==== Page extract

Problem. Consider a continuous function $ f$ on $ [a,b]$, suppose for any $ a\leq x\leq b$, there is $ a\leq y\leq b$, such that $ |f(y)|\leq \frac{1}{2}|f(x)|$. Prove that there is a $ c\in[a,b]$ such that $ f(c)=0$.
My way.
It is often easy to prove the converse to be impossible for this kind of problems. We on the contrary suppose that $ f(x)\neq 0,\forall x\in[a,b]$, then either $ f(x)>0$ or $ f(x)<0$ for all $ x\in[a,b]$.
We assume that $ f(x)>0$, due to continuity there exists $ x_0$ such that
$ (*):\qquad f(x)\ge f(x_0)>0, \forall x\in[a,b].$
However, we have the following observation.
$ \exists y_1\in [a,b], f(y_1)\leq \frac{1}{2}f(y_0)$;
$ \exists y_2\in [a,b], f(y_2)\leq \frac{1}{2}f(y_1)$;
$ \qquad \vdots$
$ \exists y_n\in [a,b], f(y_n)\leq \frac{1}{2}f(y_{n-1})$.
thus $ \displaystyle f(y_n)\leq \frac{1}{2}f(y_{n-1})\leq \left(\frac{1}{2}\right)^2f(y_{n-2})\leq \cdots \leq \left(\frac{1}{2}\right)^nf(y_0)$. Since right hand side tends to 0 as $ n\to\infty$, there exists an $ N$ such that $ n>N\implies f(y_n)<\epsilon < f(x_0)$, a contradiction with (*). The case that $ f(x)<0$ is essentially the same, hence there exists $ c\in[a,b]$ such that $ f(c)=0$.

========
==== Data records

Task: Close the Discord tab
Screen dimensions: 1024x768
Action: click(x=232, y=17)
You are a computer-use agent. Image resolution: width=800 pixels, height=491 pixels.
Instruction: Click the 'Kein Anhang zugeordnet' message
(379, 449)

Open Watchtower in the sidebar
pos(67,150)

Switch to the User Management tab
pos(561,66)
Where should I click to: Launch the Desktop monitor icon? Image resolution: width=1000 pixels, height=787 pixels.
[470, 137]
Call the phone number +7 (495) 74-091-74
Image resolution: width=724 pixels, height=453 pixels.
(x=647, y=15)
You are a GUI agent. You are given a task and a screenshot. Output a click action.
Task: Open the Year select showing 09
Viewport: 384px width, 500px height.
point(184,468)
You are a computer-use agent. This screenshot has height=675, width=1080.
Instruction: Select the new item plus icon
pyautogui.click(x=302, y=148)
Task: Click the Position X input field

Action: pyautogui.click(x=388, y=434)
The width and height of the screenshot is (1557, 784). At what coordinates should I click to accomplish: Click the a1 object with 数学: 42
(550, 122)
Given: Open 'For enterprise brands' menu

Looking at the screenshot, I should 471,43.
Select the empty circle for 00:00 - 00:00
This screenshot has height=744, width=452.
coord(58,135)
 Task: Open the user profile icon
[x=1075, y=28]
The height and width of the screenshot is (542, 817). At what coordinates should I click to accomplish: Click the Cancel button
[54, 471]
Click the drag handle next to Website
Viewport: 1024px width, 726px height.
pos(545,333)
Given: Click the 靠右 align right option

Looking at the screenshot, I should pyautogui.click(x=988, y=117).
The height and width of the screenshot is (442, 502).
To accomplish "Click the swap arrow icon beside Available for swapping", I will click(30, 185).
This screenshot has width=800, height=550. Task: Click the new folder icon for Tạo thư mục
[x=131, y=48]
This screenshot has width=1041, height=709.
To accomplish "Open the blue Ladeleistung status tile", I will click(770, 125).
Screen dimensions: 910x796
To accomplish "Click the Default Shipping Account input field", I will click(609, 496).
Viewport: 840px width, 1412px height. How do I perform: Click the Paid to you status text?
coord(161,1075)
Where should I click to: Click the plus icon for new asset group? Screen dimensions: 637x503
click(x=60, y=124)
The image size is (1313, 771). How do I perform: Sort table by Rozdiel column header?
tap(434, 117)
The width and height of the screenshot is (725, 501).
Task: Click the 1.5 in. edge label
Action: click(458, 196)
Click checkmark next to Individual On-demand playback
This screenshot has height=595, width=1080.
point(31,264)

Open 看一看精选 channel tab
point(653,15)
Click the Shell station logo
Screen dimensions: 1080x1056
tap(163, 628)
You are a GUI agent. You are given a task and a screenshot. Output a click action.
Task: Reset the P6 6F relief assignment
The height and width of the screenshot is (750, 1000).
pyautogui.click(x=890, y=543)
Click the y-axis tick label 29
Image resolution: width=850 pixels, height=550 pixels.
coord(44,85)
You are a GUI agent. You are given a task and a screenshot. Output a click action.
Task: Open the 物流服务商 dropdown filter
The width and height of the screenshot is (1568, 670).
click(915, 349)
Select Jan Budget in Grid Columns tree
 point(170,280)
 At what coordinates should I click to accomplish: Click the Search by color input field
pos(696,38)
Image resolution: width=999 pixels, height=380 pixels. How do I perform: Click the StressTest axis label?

========

• _What is expected_
Copy out the whole proof about the continuous function on [a,b] that must reach zero, word for word with every symbol unchanged. The records were taken from a separate source.

• _Written solution_
Problem. Consider a continuous function $ f$ on $ [a,b]$, suppose for any $ a\leq x\leq b$, there is $ a\leq y\leq b$, such that $ |f(y)|\leq \frac{1}{2}|f(x)|$. Prove that there is a $ c\in[a,b]$ such that $ f(c)=0$.
My way.
It is often easy to prove the converse to be impossible for this kind of problems. We on the contrary suppose that $ f(x)\neq 0,\forall x\in[a,b]$, then either $ f(x)>0$ or $ f(x)<0$ for all $ x\in[a,b]$.
We assume that $ f(x)>0$, due to continuity there exists $ x_0$ such that
$ (*):\qquad f(x)\ge f(x_0)>0, \forall x\in[a,b].$
However, we have the following observation.
$ \exists y_1\in [a,b], f(y_1)\leq \frac{1}{2}f(y_0)$;
$ \exists y_2\in [a,b], f(y_2)\leq \frac{1}{2}f(y_1)$;
$ \qquad \vdots$
$ \exists y_n\in [a,b], f(y_n)\leq \frac{1}{2}f(y_{n-1})$.
thus $ \displaystyle f(y_n)\leq \frac{1}{2}f(y_{n-1})\leq \left(\frac{1}{2}\right)^2f(y_{n-2})\leq \cdots \leq \left(\frac{1}{2}\right)^nf(y_0)$. Since right hand side tends to 0 as $ n\to\infty$, there exists an $ N$ such that $ n>N\implies f(y_n)<\epsilon < f(x_0)$, a contradiction with (*). The case that $ f(x)<0$ is essentially the same, hence there exists $ c\in[a,b]$ such that $ f(c)=0$.